** Instrução **
Reescreva as linhas começando na que contém "广告合作 (422, 747)" e terminando na que contém "Términos y Condiciones (90, 2161)", incluídas as duas pontas e os pedidos, e nenhuma outra. Escale só as coordenadas das respostas multiplicando cada número por 1,15 e arredondando para inteiro, com meios arredondados para cima.

** Dados brutos **
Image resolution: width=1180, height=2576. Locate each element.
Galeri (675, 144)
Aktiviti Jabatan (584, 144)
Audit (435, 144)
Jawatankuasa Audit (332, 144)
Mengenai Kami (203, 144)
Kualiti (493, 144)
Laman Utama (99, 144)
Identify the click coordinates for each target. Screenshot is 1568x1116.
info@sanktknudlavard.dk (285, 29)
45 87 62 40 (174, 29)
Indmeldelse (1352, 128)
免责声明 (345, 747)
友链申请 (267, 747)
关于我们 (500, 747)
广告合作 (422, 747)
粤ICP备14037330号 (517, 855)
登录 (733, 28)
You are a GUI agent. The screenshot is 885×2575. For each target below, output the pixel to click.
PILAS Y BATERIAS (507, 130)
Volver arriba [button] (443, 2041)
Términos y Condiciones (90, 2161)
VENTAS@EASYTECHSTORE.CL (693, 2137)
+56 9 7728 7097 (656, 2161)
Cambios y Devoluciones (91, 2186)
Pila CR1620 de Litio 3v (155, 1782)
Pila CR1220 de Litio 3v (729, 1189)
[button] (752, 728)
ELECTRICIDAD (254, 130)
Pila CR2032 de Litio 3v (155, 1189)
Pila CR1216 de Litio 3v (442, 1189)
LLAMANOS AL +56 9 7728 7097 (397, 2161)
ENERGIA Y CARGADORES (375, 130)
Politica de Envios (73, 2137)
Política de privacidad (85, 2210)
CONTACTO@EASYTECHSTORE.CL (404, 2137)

** Solução do exercício **
广告合作 (485, 859)
粤ICP备14037330号 (595, 983)
登录 (843, 32)
You are a GUI agent. The screenshot is 885×2575. For each target below, output the pixel to click.
PILAS Y BATERIAS (583, 150)
Volver arriba [button] (509, 2347)
Términos y Condiciones (104, 2485)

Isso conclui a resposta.